* Problem to solve
From the line with "960x600 pixels." down to the final line of the material below, quote every line exactly and leave out all lines before it.

____ Available data

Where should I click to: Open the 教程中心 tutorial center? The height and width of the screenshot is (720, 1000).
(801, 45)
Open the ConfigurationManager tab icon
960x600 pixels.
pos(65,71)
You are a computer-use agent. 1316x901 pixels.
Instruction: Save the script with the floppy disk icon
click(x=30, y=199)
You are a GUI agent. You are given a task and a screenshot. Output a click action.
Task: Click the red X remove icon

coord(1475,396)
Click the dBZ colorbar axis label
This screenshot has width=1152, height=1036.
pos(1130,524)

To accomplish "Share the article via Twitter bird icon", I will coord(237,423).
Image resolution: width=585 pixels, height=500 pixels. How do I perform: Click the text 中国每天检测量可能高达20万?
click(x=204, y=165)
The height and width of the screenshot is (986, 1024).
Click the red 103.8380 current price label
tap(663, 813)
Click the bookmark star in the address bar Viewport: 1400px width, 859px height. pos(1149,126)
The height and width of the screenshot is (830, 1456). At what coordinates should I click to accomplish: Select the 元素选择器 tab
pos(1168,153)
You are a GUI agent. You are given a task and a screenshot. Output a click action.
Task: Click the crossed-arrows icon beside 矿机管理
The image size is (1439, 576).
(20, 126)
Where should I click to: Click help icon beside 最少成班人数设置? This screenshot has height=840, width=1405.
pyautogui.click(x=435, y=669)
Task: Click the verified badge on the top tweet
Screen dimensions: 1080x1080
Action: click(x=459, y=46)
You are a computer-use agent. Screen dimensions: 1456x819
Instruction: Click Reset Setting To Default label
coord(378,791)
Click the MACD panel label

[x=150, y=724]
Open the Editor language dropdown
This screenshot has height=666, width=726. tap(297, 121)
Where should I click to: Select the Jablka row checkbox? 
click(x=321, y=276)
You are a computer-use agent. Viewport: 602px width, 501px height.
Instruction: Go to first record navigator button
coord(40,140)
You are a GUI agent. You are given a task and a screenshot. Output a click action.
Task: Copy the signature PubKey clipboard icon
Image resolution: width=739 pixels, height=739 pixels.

________

* Exercise result
960x600 pixels.
pos(65,71)
You are a computer-use agent. 1316x901 pixels.
Instruction: Save the script with the floppy disk icon
click(x=30, y=199)
You are a GUI agent. You are given a task and a screenshot. Output a click action.
Task: Click the red X remove icon

coord(1475,396)
Click the dBZ colorbar axis label
This screenshot has width=1152, height=1036.
pos(1130,524)

To accomplish "Share the article via Twitter bird icon", I will coord(237,423).
Image resolution: width=585 pixels, height=500 pixels. How do I perform: Click the text 中国每天检测量可能高达20万?
click(x=204, y=165)
The height and width of the screenshot is (986, 1024).
Click the red 103.8380 current price label
tap(663, 813)
Click the bookmark star in the address bar Viewport: 1400px width, 859px height. pos(1149,126)
The height and width of the screenshot is (830, 1456). At what coordinates should I click to accomplish: Select the 元素选择器 tab
pos(1168,153)
You are a GUI agent. You are given a task and a screenshot. Output a click action.
Task: Click the crossed-arrows icon beside 矿机管理
The image size is (1439, 576).
(20, 126)
Where should I click to: Click help icon beside 最少成班人数设置? This screenshot has height=840, width=1405.
pyautogui.click(x=435, y=669)
Task: Click the verified badge on the top tweet
Screen dimensions: 1080x1080
Action: click(x=459, y=46)
You are a computer-use agent. Screen dimensions: 1456x819
Instruction: Click Reset Setting To Default label
coord(378,791)
Click the MACD panel label

[x=150, y=724]
Open the Editor language dropdown
This screenshot has height=666, width=726. tap(297, 121)
Where should I click to: Select the Jablka row checkbox? 
click(x=321, y=276)
You are a computer-use agent. Viewport: 602px width, 501px height.
Instruction: Go to first record navigator button
coord(40,140)
You are a GUI agent. You are given a task and a screenshot. Output a click action.
Task: Copy the signature PubKey clipboard icon
Image resolution: width=739 pixels, height=739 pixels.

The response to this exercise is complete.